Dataset entries

=======

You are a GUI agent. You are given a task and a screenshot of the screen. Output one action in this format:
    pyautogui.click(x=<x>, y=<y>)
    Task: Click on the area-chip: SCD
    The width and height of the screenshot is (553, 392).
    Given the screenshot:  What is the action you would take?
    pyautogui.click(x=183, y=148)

=======

* [Problem requirements]:
How many lines in the rows above contain the string "screenshot"? Reply with the number alone.

* [Written answer]:
3